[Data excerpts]
......
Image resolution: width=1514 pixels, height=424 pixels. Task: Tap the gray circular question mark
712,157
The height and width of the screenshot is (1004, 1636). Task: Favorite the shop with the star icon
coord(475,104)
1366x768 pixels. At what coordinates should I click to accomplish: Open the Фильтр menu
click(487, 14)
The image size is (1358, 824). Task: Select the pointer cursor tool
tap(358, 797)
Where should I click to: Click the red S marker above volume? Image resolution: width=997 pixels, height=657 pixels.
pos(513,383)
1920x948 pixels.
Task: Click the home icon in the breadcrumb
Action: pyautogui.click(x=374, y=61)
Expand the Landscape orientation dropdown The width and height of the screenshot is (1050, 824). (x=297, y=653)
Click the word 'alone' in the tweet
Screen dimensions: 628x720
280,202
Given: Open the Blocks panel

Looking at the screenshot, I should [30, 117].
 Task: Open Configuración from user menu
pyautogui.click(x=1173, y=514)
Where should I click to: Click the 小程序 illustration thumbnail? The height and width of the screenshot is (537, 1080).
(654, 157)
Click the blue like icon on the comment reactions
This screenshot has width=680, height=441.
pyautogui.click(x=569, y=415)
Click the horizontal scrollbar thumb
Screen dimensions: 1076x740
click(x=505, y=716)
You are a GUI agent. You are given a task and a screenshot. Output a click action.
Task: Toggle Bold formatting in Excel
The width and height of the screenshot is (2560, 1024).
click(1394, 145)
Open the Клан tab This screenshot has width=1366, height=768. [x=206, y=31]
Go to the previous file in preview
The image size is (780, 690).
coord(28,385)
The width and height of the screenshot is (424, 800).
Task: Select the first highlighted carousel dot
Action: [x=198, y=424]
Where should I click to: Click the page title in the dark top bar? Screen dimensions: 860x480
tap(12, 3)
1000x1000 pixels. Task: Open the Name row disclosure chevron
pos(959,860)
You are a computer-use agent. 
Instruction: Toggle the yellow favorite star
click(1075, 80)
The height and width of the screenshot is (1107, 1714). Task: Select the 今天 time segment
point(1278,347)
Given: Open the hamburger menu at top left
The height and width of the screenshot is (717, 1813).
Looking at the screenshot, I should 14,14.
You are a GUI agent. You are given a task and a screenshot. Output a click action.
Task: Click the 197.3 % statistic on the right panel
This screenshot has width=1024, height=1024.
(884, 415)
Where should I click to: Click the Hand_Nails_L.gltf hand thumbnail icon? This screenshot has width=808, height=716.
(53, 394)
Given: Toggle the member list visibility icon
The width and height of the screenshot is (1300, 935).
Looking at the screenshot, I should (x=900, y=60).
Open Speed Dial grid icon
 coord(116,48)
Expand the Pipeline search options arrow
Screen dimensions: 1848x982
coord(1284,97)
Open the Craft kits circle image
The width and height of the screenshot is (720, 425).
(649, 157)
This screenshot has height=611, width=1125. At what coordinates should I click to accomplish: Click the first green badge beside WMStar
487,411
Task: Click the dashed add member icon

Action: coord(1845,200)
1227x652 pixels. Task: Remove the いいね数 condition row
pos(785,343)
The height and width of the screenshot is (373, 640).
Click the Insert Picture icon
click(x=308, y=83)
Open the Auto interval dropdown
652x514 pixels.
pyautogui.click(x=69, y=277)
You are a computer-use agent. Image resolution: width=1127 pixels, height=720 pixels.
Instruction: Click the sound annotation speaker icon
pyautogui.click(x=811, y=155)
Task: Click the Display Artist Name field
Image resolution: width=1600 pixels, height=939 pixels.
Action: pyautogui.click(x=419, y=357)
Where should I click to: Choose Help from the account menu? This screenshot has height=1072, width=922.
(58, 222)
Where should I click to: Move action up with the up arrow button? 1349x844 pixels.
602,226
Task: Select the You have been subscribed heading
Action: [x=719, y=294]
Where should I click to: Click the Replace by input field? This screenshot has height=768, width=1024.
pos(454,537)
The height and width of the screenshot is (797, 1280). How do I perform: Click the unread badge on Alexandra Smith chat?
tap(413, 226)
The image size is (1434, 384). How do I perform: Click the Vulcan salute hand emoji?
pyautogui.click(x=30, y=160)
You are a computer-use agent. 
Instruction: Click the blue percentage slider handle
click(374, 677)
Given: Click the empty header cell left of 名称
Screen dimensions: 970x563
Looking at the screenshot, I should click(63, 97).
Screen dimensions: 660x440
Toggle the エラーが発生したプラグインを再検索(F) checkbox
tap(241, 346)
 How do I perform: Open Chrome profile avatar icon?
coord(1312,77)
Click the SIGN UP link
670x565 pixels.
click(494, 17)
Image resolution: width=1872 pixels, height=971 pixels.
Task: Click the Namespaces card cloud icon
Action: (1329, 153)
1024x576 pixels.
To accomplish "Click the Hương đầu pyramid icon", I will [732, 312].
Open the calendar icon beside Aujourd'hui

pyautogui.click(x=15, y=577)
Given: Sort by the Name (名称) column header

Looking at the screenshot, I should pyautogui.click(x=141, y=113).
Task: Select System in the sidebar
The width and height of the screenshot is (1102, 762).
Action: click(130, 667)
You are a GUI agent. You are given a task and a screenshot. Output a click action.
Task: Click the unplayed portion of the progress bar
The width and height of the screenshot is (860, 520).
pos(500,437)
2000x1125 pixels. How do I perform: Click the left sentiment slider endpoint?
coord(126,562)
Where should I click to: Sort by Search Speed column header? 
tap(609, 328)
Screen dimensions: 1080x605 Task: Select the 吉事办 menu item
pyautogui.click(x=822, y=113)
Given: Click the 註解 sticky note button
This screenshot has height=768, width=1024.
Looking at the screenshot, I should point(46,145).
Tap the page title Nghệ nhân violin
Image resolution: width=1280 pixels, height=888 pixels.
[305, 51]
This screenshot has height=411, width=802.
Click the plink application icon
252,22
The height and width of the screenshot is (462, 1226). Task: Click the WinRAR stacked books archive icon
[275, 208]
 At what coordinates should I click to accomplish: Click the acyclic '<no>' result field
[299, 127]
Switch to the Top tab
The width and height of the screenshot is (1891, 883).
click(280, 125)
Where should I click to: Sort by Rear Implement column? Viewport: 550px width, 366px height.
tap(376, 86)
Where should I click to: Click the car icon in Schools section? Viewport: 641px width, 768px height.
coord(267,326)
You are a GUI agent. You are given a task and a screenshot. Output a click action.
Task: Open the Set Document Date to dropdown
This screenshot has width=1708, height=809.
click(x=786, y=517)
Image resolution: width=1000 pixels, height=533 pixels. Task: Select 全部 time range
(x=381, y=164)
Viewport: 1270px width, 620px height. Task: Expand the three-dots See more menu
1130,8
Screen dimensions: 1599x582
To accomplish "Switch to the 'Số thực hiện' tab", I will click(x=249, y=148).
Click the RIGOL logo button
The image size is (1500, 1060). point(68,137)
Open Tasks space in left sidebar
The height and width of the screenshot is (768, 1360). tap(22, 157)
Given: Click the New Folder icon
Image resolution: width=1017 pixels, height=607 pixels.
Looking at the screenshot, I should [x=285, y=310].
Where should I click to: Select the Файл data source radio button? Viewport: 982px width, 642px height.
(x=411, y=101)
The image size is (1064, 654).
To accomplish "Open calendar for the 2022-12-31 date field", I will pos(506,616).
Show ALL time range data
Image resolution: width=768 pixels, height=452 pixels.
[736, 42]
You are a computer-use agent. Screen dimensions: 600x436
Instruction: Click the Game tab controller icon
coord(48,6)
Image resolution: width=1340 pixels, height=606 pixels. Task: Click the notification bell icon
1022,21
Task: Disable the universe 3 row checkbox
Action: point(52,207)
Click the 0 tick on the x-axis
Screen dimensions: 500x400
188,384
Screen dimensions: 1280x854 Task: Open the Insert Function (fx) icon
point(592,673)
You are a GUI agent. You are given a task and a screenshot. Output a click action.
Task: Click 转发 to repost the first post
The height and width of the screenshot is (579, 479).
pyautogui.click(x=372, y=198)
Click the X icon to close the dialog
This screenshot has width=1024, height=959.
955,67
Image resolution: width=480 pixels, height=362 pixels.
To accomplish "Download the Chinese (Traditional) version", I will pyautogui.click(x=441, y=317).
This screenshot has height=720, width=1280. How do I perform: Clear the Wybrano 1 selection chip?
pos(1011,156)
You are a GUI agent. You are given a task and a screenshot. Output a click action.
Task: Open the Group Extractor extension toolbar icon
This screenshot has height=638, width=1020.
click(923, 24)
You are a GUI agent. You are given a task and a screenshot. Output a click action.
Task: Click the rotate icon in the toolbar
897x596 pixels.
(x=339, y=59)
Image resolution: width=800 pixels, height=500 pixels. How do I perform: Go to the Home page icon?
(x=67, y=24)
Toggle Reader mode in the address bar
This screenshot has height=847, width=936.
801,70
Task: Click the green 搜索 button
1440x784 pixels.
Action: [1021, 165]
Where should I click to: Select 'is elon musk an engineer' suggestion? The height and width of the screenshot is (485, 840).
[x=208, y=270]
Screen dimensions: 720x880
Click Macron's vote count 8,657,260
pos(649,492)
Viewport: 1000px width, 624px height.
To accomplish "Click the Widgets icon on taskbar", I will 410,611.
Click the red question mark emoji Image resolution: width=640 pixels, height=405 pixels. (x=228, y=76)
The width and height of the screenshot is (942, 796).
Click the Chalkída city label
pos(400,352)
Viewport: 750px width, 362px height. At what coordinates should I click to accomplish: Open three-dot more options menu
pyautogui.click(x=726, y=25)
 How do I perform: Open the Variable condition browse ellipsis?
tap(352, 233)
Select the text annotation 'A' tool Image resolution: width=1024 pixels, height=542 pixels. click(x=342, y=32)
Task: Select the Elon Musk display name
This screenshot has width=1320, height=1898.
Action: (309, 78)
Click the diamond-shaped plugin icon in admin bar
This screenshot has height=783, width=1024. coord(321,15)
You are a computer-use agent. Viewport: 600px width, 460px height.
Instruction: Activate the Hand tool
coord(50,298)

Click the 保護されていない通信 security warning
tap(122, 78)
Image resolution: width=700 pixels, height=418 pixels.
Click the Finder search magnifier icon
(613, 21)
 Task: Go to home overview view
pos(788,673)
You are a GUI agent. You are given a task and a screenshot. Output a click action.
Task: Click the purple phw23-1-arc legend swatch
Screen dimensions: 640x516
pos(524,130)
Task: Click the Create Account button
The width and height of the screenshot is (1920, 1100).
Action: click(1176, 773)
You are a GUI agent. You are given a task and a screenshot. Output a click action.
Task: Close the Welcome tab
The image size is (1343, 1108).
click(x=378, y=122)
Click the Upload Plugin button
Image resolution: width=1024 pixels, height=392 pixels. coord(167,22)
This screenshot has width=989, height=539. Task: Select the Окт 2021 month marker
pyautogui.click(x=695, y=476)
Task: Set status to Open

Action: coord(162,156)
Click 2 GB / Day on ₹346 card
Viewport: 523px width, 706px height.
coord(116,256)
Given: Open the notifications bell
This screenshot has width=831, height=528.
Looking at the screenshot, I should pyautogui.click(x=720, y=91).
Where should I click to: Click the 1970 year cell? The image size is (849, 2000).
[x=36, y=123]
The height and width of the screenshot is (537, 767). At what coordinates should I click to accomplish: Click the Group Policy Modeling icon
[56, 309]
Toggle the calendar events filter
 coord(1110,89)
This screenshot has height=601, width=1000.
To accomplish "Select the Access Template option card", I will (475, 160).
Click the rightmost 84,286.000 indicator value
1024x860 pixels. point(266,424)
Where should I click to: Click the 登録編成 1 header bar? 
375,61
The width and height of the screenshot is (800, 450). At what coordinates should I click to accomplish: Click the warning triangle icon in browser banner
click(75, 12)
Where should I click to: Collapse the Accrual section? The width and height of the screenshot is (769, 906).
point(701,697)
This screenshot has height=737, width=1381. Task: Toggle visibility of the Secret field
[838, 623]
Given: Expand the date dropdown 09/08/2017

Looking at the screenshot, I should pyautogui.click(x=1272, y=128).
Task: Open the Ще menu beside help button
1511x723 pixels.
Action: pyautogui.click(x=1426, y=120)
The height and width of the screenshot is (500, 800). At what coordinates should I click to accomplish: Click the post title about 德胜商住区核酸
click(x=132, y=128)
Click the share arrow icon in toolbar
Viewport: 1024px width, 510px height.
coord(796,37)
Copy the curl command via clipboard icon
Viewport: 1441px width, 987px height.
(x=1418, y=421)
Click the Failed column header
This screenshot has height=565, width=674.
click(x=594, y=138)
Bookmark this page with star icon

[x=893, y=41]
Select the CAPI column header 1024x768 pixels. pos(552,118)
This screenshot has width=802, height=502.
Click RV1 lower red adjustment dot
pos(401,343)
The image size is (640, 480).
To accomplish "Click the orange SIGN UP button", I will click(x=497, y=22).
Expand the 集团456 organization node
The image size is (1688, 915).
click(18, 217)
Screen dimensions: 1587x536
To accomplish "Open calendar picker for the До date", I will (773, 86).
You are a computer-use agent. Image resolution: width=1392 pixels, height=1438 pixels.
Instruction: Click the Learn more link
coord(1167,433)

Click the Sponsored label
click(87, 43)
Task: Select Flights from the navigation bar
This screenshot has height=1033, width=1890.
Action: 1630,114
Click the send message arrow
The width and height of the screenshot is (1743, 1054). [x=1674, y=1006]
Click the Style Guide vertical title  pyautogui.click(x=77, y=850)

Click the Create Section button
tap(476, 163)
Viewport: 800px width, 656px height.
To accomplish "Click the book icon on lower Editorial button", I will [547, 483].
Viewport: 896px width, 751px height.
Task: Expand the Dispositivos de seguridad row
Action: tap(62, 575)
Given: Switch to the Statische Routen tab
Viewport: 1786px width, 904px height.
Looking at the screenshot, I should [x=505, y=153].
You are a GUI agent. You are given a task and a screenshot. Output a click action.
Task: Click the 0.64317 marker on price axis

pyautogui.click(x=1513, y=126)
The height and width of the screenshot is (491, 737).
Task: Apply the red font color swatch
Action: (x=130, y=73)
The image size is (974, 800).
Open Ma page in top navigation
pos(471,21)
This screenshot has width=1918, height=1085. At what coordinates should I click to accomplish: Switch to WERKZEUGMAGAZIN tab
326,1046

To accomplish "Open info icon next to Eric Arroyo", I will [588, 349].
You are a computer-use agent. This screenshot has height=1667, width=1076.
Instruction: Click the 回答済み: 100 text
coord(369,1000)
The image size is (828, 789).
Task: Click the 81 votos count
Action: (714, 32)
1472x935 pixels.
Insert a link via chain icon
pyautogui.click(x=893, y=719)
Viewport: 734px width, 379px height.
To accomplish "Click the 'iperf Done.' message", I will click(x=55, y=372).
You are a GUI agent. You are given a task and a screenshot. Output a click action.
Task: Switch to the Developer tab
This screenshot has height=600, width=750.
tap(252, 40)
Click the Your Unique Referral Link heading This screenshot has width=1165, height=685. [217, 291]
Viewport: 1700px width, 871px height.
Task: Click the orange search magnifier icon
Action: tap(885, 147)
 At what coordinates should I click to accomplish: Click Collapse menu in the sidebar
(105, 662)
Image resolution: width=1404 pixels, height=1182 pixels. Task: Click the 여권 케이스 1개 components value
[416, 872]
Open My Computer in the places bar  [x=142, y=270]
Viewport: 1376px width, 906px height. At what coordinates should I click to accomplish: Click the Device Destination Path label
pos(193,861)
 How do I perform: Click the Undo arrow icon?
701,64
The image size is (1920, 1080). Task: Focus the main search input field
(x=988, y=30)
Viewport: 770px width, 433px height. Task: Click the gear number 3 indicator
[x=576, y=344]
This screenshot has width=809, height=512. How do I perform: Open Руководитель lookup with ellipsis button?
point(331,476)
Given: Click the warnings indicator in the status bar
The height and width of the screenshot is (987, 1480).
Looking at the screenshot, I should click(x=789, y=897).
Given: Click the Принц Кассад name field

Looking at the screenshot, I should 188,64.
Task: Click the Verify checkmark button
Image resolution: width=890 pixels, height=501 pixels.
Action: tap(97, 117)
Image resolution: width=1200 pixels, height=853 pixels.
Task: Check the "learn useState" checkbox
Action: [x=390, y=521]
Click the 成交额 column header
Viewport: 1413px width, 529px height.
......
[Your objective]
Reproduce exactly the section above that begins at the line containing "Given: Click the empty header cell left of 名称" and ends at the line containing "Given: Click the 註解 sticky note button", leaving out all other lines.

[Solution to this problem]
Given: Click the empty header cell left of 名称
Screen dimensions: 970x563
Looking at the screenshot, I should click(63, 97).
Screen dimensions: 660x440
Toggle the エラーが発生したプラグインを再検索(F) checkbox
tap(241, 346)
 How do I perform: Open Chrome profile avatar icon?
coord(1312,77)
Click the SIGN UP link
670x565 pixels.
click(494, 17)
Image resolution: width=1872 pixels, height=971 pixels.
Task: Click the Namespaces card cloud icon
Action: (1329, 153)
1024x576 pixels.
To accomplish "Click the Hương đầu pyramid icon", I will [732, 312].
Open the calendar icon beside Aujourd'hui

pyautogui.click(x=15, y=577)
Given: Sort by the Name (名称) column header

Looking at the screenshot, I should pyautogui.click(x=141, y=113).
Task: Select System in the sidebar
The width and height of the screenshot is (1102, 762).
Action: click(130, 667)
You are a GUI agent. You are given a task and a screenshot. Output a click action.
Task: Click the unplayed portion of the progress bar
The width and height of the screenshot is (860, 520).
pos(500,437)
2000x1125 pixels. How do I perform: Click the left sentiment slider endpoint?
coord(126,562)
Where should I click to: Sort by Search Speed column header? 
tap(609, 328)
Screen dimensions: 1080x605 Task: Select the 吉事办 menu item
pyautogui.click(x=822, y=113)
Given: Click the 註解 sticky note button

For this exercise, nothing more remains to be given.